From the outside of the priesthood looking in, I don’t think a daily celebration of the Eucharist is as essential as a deeper devotion to preparing the homily and rites for Sunday. Given the vast majority of Catholics who worship on Sunday over weekdays, that really needs to be more the focus of the priest’s ministry.
That said, a daily Mass is not going to be harmful, except in the situation where it becomes rote, and the priest relies too much on some notion of “magic” to replace the application of both his intellect and his spirit to his service of the people entrusted to him.
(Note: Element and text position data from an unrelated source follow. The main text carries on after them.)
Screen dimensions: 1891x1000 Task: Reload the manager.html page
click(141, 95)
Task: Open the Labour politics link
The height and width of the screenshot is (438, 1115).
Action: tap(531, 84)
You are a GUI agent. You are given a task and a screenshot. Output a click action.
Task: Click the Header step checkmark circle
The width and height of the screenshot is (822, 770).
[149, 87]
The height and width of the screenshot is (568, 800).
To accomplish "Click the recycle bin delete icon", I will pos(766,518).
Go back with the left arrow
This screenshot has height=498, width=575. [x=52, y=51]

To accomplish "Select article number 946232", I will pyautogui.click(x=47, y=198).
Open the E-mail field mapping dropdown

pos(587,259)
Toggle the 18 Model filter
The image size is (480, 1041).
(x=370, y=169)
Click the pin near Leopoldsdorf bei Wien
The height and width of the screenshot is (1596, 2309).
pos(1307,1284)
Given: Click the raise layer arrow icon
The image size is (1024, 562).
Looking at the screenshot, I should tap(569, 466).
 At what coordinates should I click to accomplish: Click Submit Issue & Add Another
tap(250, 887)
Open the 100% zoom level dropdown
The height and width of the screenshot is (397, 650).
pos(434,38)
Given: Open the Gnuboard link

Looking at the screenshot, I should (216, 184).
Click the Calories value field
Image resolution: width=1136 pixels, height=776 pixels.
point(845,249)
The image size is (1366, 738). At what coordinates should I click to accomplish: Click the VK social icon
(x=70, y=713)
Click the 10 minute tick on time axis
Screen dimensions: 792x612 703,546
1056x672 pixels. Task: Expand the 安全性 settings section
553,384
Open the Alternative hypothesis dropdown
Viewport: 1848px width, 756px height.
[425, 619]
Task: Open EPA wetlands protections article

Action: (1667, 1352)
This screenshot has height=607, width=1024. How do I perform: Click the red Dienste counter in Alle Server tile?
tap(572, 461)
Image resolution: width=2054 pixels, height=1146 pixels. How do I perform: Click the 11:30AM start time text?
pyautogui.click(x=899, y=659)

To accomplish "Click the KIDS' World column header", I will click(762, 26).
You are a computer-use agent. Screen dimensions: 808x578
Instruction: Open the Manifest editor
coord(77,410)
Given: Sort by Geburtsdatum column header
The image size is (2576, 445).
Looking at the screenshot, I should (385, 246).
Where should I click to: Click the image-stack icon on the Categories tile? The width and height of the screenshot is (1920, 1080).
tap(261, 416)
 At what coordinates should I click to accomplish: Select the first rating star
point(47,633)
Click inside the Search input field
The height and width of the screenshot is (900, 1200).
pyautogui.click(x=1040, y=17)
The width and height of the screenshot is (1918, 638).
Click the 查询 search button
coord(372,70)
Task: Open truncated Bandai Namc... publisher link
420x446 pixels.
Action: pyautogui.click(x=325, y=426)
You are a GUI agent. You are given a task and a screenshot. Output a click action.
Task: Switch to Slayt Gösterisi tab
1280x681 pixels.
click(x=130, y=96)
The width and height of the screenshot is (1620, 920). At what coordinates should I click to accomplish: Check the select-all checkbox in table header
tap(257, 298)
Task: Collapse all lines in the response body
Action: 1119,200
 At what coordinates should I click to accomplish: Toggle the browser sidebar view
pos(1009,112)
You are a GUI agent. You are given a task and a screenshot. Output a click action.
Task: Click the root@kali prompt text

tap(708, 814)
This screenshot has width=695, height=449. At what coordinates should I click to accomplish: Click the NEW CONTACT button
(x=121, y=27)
The centrality of the Eucharist in the life and ministry of priests is the basis of its centrality in the pastoral promotion of priestly vocations. It is in the Eucharist that prayer for vocations is most closely united to the prayer of Christ the Eternal High Priest. At the same time the diligence of priests in carrying out their Eucharistic ministry, together with the conscious, active and fruitful participation of the faithful in the Eucharist, provides young men with a powerful example and incentive for responding generously to God’s call. Often it is the example of a priest’s fervent pastoral charity which the Lord uses to sow and to bring to fruition in a young man’s heart the seed of a priestly calling.
John Paul II preaches what he himself practiced. Young people watch. Impressions are given, both positive and negative. Clearly, Pope John Paul II inspired many by his own example as priest, bishop, and pope. He certainly hopes other clergy will share in this particular fruitfulness of ministry.
For you priests out there, especially, what are you seeing in this section? Anything to add?